-- MATERIAL SHOWN --

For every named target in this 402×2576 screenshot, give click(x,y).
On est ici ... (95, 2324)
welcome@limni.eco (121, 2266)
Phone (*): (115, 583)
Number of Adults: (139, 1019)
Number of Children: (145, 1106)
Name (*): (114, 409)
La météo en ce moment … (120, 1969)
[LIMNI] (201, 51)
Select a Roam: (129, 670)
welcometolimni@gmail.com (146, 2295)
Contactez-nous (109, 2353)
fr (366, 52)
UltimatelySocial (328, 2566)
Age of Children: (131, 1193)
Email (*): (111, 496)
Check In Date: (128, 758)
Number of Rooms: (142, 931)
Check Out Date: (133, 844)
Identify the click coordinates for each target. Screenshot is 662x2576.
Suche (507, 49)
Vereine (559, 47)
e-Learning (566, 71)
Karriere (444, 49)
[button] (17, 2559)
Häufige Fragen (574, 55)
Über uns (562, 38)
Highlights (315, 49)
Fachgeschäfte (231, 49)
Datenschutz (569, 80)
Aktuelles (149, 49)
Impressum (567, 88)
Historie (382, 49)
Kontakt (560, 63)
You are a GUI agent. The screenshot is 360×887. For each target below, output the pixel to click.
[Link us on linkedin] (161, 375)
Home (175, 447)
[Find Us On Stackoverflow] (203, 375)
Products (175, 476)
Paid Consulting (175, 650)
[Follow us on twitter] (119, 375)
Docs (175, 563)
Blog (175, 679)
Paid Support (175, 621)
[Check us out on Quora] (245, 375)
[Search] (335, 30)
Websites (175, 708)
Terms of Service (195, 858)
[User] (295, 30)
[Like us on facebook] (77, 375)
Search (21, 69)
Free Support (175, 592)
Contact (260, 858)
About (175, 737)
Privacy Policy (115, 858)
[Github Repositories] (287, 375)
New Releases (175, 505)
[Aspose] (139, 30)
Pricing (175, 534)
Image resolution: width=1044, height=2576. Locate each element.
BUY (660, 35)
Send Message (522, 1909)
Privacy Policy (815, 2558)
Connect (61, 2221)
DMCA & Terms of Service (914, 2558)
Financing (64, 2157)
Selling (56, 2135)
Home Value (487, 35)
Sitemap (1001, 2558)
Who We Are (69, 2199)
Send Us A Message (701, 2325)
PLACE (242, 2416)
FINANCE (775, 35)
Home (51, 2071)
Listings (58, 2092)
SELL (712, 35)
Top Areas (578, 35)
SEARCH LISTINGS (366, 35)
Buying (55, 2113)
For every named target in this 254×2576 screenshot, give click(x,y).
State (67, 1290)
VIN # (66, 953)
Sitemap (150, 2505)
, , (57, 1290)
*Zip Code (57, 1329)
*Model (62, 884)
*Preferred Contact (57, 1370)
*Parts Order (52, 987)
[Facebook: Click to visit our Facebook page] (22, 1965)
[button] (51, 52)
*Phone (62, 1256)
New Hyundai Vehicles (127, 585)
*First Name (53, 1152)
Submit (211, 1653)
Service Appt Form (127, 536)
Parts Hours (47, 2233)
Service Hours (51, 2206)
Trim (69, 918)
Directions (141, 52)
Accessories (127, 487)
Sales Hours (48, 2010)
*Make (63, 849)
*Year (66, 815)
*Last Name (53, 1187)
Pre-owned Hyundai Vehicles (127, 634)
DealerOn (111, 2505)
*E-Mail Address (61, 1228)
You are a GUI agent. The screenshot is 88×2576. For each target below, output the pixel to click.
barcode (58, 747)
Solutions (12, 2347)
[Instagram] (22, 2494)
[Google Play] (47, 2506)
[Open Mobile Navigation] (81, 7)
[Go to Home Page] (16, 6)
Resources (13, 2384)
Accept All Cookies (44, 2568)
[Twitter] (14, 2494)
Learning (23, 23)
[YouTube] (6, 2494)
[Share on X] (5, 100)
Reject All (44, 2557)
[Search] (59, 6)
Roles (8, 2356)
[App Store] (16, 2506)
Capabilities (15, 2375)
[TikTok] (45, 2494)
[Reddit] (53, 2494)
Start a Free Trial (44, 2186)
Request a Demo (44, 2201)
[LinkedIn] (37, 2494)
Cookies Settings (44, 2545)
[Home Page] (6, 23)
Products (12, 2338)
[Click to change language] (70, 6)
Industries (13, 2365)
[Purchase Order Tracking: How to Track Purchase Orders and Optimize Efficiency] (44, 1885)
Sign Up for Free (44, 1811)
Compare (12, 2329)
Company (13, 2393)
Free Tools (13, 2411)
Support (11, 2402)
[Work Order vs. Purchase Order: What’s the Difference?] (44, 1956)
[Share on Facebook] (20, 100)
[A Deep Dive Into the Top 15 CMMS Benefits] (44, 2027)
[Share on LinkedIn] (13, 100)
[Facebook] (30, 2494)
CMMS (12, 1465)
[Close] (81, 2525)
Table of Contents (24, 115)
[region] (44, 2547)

-- WHAT TO WORK ON --
Beginning at the first line of the records, retype exactly every line up to and including the one with "Home (51, 2071)".

-- TASK OUTPUT --
For every named target in this 402×2576 screenshot, give click(x,y).
On est ici ... (95, 2324)
welcome@limni.eco (121, 2266)
Phone (*): (115, 583)
Number of Adults: (139, 1019)
Number of Children: (145, 1106)
Name (*): (114, 409)
La météo en ce moment … (120, 1969)
[LIMNI] (201, 51)
Select a Roam: (129, 670)
welcometolimni@gmail.com (146, 2295)
Contactez-nous (109, 2353)
fr (366, 52)
UltimatelySocial (328, 2566)
Age of Children: (131, 1193)
Email (*): (111, 496)
Check In Date: (128, 758)
Number of Rooms: (142, 931)
Check Out Date: (133, 844)
Identify the click coordinates for each target. Screenshot is 662x2576.
Suche (507, 49)
Vereine (559, 47)
e-Learning (566, 71)
Karriere (444, 49)
[button] (17, 2559)
Häufige Fragen (574, 55)
Über uns (562, 38)
Highlights (315, 49)
Fachgeschäfte (231, 49)
Datenschutz (569, 80)
Aktuelles (149, 49)
Impressum (567, 88)
Historie (382, 49)
Kontakt (560, 63)
You are a GUI agent. The screenshot is 360×887. For each target below, output the pixel to click.
[Link us on linkedin] (161, 375)
Home (175, 447)
[Find Us On Stackoverflow] (203, 375)
Products (175, 476)
Paid Consulting (175, 650)
[Follow us on twitter] (119, 375)
Docs (175, 563)
Blog (175, 679)
Paid Support (175, 621)
[Check us out on Quora] (245, 375)
[Search] (335, 30)
Websites (175, 708)
Terms of Service (195, 858)
[User] (295, 30)
[Like us on facebook] (77, 375)
Search (21, 69)
Free Support (175, 592)
Contact (260, 858)
About (175, 737)
Privacy Policy (115, 858)
[Github Repositories] (287, 375)
New Releases (175, 505)
[Aspose] (139, 30)
Pricing (175, 534)
Image resolution: width=1044, height=2576. Locate each element.
BUY (660, 35)
Send Message (522, 1909)
Privacy Policy (815, 2558)
Connect (61, 2221)
DMCA & Terms of Service (914, 2558)
Financing (64, 2157)
Selling (56, 2135)
Home Value (487, 35)
Sitemap (1001, 2558)
Who We Are (69, 2199)
Send Us A Message (701, 2325)
PLACE (242, 2416)
FINANCE (775, 35)
Home (51, 2071)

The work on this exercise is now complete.